**DOCUMENT SEGMENT:**
Maniphest T193701

Explore using user clicks data to tune Wikidata search parameters
Closed, ResolvedPublic
Actions

Assigned To

Authored By

	Smalyshev
	May 3 2018, 3:02 AM

Description

Right now we are using tuning parameters for Wikidata search (both prefix and fulltext) which are more or less invented out of the thin air. I wonder if we could use some ML (or other) technology with actual user clicks data to have better tuning of those parameters.

Potential targets:

Entity weight parameters (both satu params and weights of features on entities). We are only using incoming links and sitelinks counts now - maybe we should use more features?
Relative weights of various matches - label, alias, description, other language, etc.?
For fulltext possibly also more advanced features that we're building with Mjolnir?

The start would be to actually build a data pipeline allowing us to know which search result was chosen by the user, especially for prefix search which is used ~1M times a day.

As this is an exploratory task, suggestions about what else could be done here are welcome.

Related Objects
Search...

**RECORD EXTRACTS:**

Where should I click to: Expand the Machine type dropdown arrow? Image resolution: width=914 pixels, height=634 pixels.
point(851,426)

--

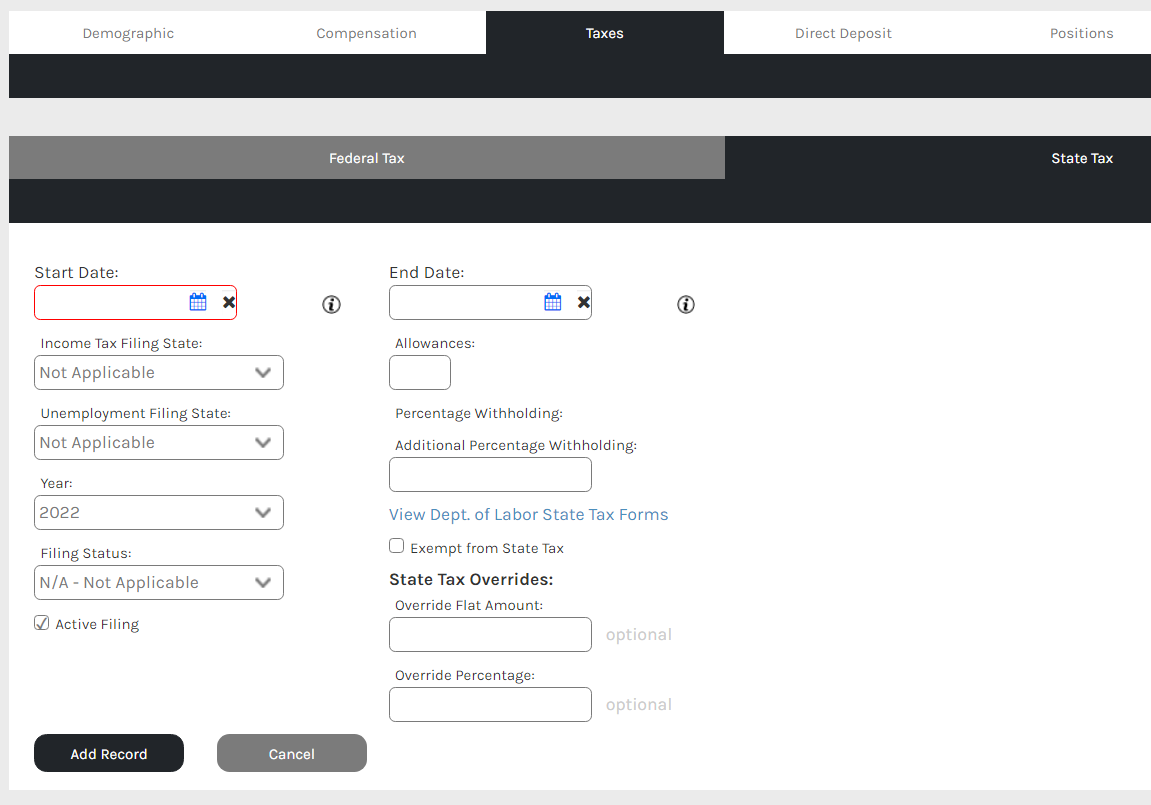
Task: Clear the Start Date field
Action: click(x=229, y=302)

**TASKS TO COMPLETE:**
1 - Answer from the Wikidata search task: (a) Who authored it? (b) About how many times a day is prefix search used? (c) Which two counts are currently used for entity weights?
2 - Name every potential target listed in the Wikidata search task.

**RESPONSES IN ORDER:**
1 -
(a) Smalyshev
(b) About 1M times a day
(c) Incoming links counts and sitelinks counts

2 -
- Entity weight parameters (both satu params and weights of features on entities)
- Relative weights of various matches: label, alias, description, other language, etc.
- For fulltext, possibly more advanced features being built with Mjolnir